Yönergeler:
• 1. Verilen alıntıda "Ve bizim balkon" ifadesini içeren sözcüklerle açılıp "fotomuz bile var!" ile kapanan bölümü birebir kopyalar mısınız?
• 2. Verilen alıntıya göre şu soruları yanıtlayın ve yanıtları da aynı harflerle işaretleyin:
(a) SırraKalem'in iş yeri nerede?
(b) Doğum günü kutlanan arkadaş okulu kaç senede bitirdi?
(c) İkinci sene hangi odalar kiralanmıştı?

Verilen Alıntı:
25 Eylül 2012 Salı

Somewhere in time

Bazen zaman kavramımı yitirebiliyorum. Bu bence bi yetenek yani şöle zamanlarda
benim için şöle zamanlar kavramı baya feci bişi, böyle pis kaka öcü derecesinde
Bu yüzden günümüzden soyutlanmış bi alanda bi zamanda kalabilmek güzel
Kendi evimize taşındıımızdan beri bi hır gür geçiyo zaman. Kutu açmaca, neyi nereye sokacağına karar verme faslı, bu ev neden toparlanmıyo, düzen yok mu düzenn, neyse ya olur olur hallolur modları...
Neyseki evimiz çarşıya bikaç dakika. çok bunaldıkça kendimi sokağa atıyorum
Bu sokağa atmalar gayet eğlenceli
Mesela SırraKalemin iş yeri hemen arka sokakta. Ders öncesi bi çay içebiliyoruz. Hatta beni dersine katmaya bile teşebbüs ediyo :)
İşte böyle iki iş bi lay lay lom kışa kadar
Bu gece kabasakalı dj olarak tuttum, yoksa vj miydi...
Neyse işte kabasakal aldı sazı eline
Bana şarkılar çal, diyorum, çalıyo
Hem de ne şarkılar
İşte bu şarkılar

19 Eylül 2012 Çarşamba

İyki Doğdun Beço!

Sene 2005 idi. Bu böyle sınıfa girdi üstünde mavi bi tişört kot pantolon falan. Bi de yanında jön kılıklı bi çocuk.. Vay be dedim kıza bak, üniversitenin ilk haftasındani kanki yapmış. Zira ben daha arka sıralarda tek başıma oturan bi tipim. Ama ben üniversitede geçirdiim 5 sene boyunca hep arka sıralarda oturdum. Neyse konumuz ben diilim, konumuz o :)
Neyse işte gel zaman git zaman okulun ilk senesi geçti bitti. Ben osmanlıca olmak üzere biçok dersten kaldım ama kızda hiç kalmış hal yok. Zaten okulu da 4 senede bitirip memlekete dönüp beni de pok gibi bıraktı :)
2. sene yavaştan yavaştan birbirimize yanaşmakla birlikte kapı komşusu oluverdik.
Şans bu ya aynı apartta, aynı katta yan odaları kiralamışız.
Ve bizim balkon sefaları böylece başlamış oldu. Odamın önündeki telgrafın tellerine konan kuşa ne şarkılar söyledik ne şarkılar. Ben, o, serçe fotomuz bile var!

Kaynak Veriler:

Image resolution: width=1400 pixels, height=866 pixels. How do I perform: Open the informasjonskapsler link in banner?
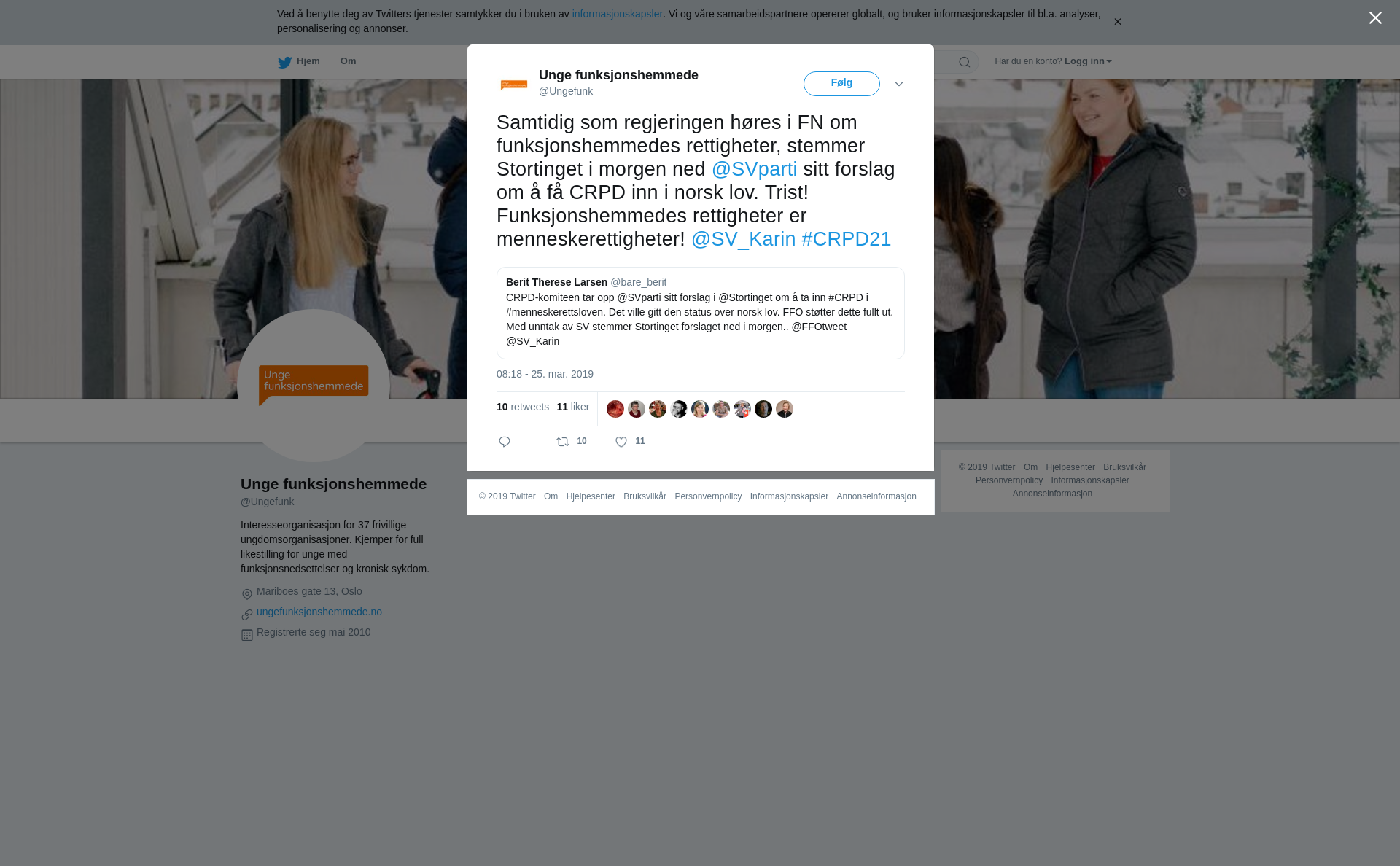(617, 14)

Görev Yanıtları:
• 1.
Ve bizim balkon sefaları böylece başlamış oldu. Odamın önündeki telgrafın tellerine konan kuşa ne şarkılar söyledik ne şarkılar. Ben, o, serçe fotomuz bile var!

• 2.
(a) Hemen arka sokakta.
(b) 4 senede.
(c) Aynı apartta, aynı katta yan odalar.